Things over here have been.....whoppy. That is a word I use when it feels like things are all over the place and chaos has broken out and I can not seem to regain any sense of normalcy. Whoppy.

Now, I do thrive under a bit of chaos. I work better with noise and on a deadline and all of that. Always have. I do not, however, function well when it feels as if *I* or my feelings are all whoppy. And they have been for the last week.

My husband has been doing a lot of changing over the last few months. In a positive way and it is both beautiful and annoying at the same time. Why? Because we (the kids and I) got used to a certain way around here. Now, it is being all stirred up and honestly, even though it is good, it is also hard.

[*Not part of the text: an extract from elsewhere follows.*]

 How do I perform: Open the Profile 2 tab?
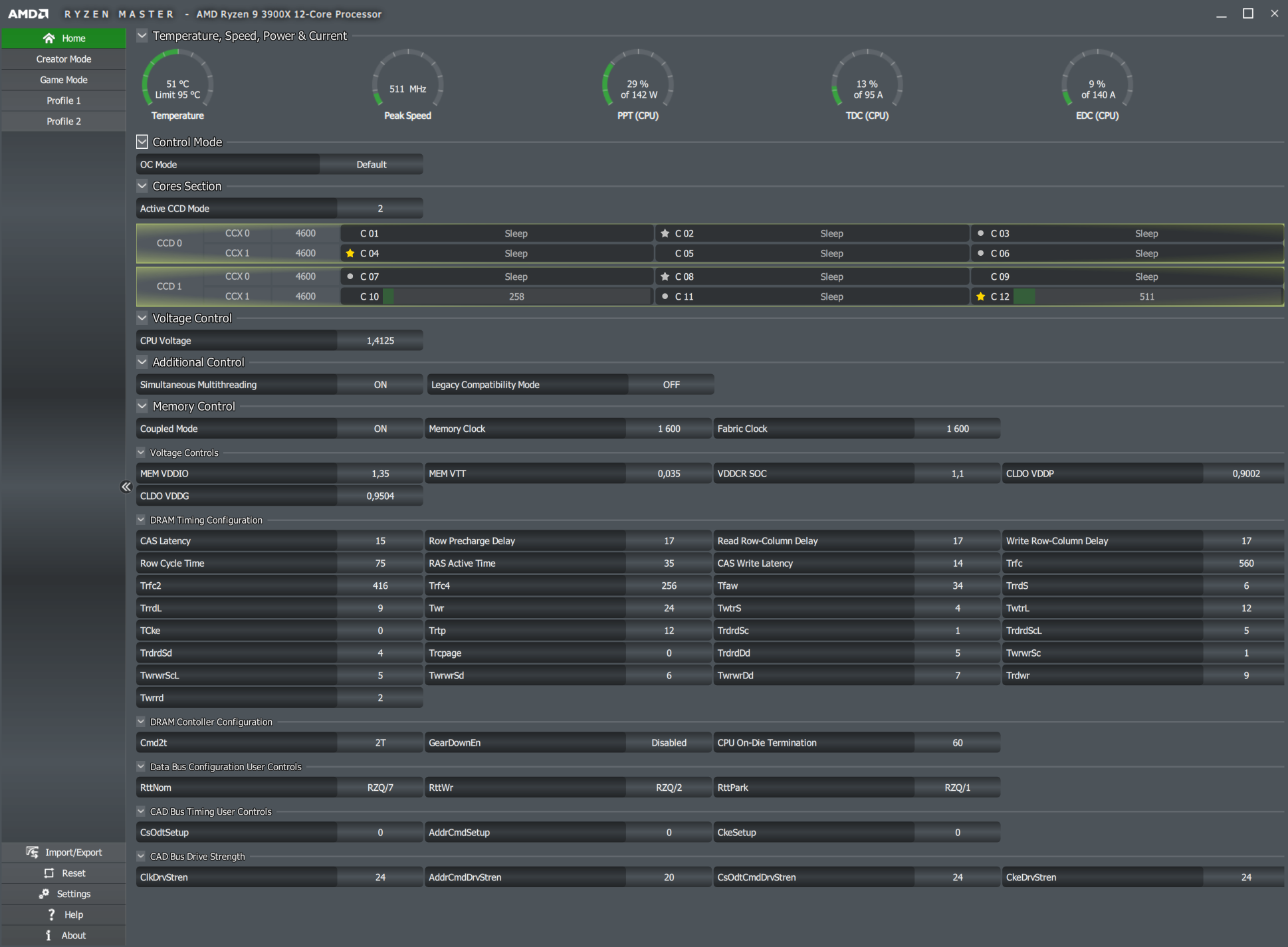click(64, 122)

Mark is coming to the place I have prayed for for years now. In every way. My nature wants to then, instead of thanking God for that or telling him how great it is, push the other way. Nuts right? Mark is becoming the man I always wanted and honestly knew he was and could be. And instead of thanking my lucky stars he is mine, I walk around going, "What the hell is happening?"

My Love Thursday is compromised of three parts. The first being that Mark is in tune. He is getting it in so many ways. He now knows, instinctively, what I need. I do not have to ask. I do not have to say a word. He just knows. After nine years of dealing with me, that is love.

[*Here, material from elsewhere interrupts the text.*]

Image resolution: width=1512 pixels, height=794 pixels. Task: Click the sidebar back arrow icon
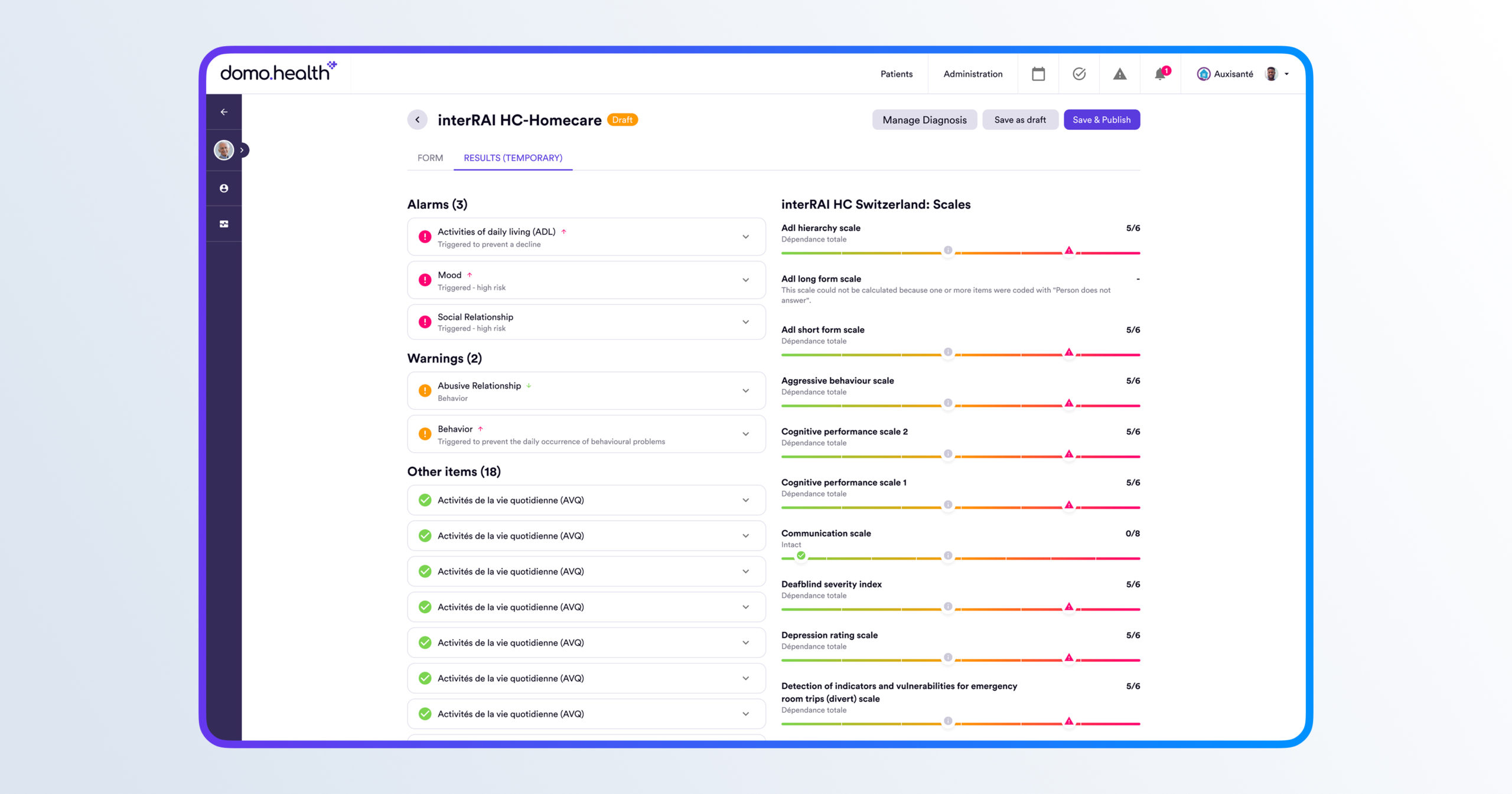tap(224, 112)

The second being my babies. Last night we curled up on the couch. We got our blanket. After all the whoppy, I needed this. More than I even realized. We sat there, both kids on my lap, watching t.v. Davis ended up falling asleep and Emma was close. But it was such a great moment for me. It is only a matter of time before they are too big to do that. So I will take it when I get it. It is amazing how the kids know when I need something. Just moments ago, while typing up the post, Emmaline put on Bad Day by Daniel Powter. Davis then came in wanting me and when I asked what he wanted, my boy said simply, "Dance." The boy NEVER wants to dance with me. But today he came in and asked me to dance. So off we went, my baby boy and me, and danced to the song. Such a sweet moment. Once again, that is love.

The third would be why I believe all the above is becoming reality. God. The more I love God, the more everything else around me begins to fall into place. The more I love God, the more I see His beauty everywhere in my life. And the more I love God, the more love I get and the more love I have to give. The more I let go and let God, the more love there is.

Happy Love Thursday Mark, Emmaline, and Davis. I thank God for giving me the opportunity to experience this love with all of you.